You could make pinwheel sandwiches with red tortilla shells to mimic the red & white striped circus tents

Some cute carnival parties I'm sure you could "rough up": 

http://karaspartyideas.blogspot.com/search/label/carnival

http://www.hostessblog.com/2009/08/summer-entertaining-contest-winners/

http://www.hostessblog.com/2008/10/real-parties-modern-circus-soiree/


----------



## Monroe58 (Sep 13, 2009)

SnoCones (bloody red) and elephant ears!


----------



## halloweenmistress (Sep 25, 2009)

Thank you for the ideas!


----------



## Witchie_Woman (Aug 10, 2007)

I'm planning on using this theme for my party next year.

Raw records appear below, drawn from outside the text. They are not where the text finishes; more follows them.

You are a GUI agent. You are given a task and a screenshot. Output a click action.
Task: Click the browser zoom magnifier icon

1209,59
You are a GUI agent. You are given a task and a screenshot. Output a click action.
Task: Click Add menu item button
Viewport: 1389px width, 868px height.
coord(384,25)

So far my ideas for the food are:


mini corn dogs
french fries in paper cones
mini hot dogs
individual servings of nachos
mini pizzas
corn on the cob
cotton candy on sticks
mini funnel cakes
popcorn in individual bags
candy/caramel apples
soft pretzels
cinnamon roasted pecans


----------



## blackbutterflyRN (Aug 16, 2008)

Going along the lines of your candy buffet, you could do a make your own caramel apple thing...have a crockpot full of caramel sauce melted and then have people dip their own and add the topping (nuts, crushed oreos, sprinkles, etc)


----------



## GhostMagnet (Jul 14, 2009)

Funnel cakes would be cool, you could drizzle a spider web design on them with chocolate, but that would be time-consuming I suppose.

Wonder if you could deep fry a snack size candy bar? 

Sounds like a great party theme, have fun!!


----------